▶ [TASK DETAILS] Duplicate the entries from the start through the line containing "Image resolution: width=835", including that line. Leave the pictures out of your copy.

── THE DATA

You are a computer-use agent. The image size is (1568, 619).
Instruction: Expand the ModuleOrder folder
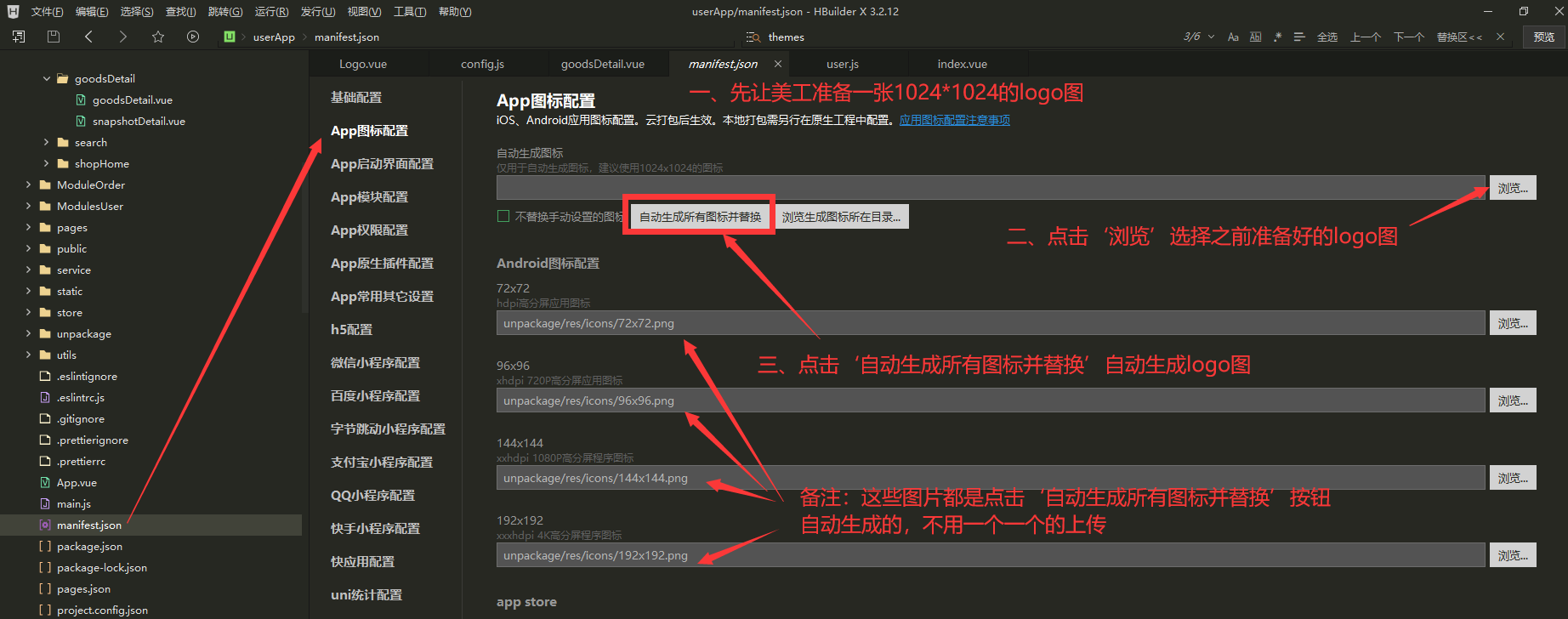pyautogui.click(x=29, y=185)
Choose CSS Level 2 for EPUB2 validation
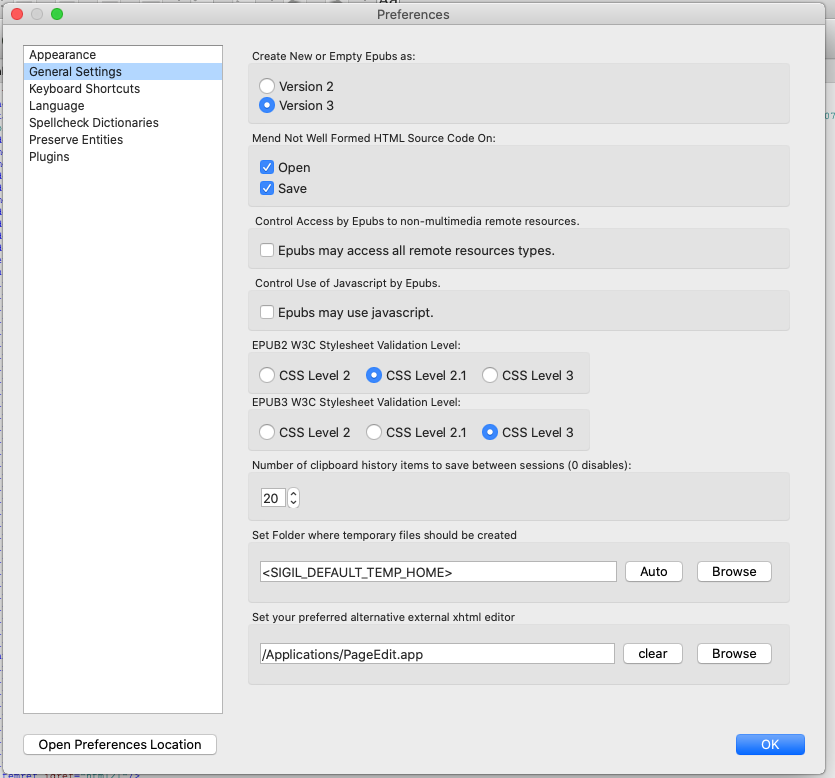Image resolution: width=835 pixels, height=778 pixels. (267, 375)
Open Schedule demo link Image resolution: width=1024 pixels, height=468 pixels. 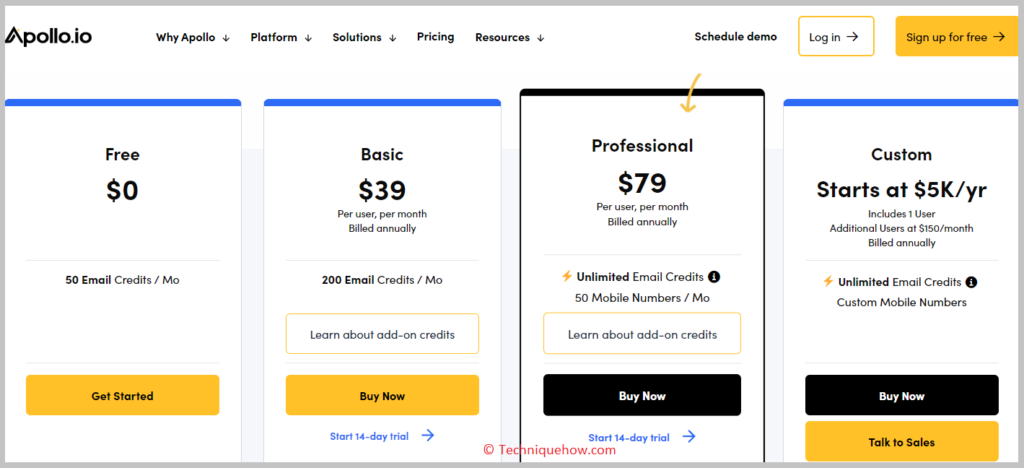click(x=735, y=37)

────

▶ [TASK ANSWER]
You are a computer-use agent. The image size is (1568, 619).
Instruction: Expand the ModuleOrder folder
pyautogui.click(x=29, y=185)
Choose CSS Level 2 for EPUB2 validation
Image resolution: width=835 pixels, height=778 pixels. (267, 375)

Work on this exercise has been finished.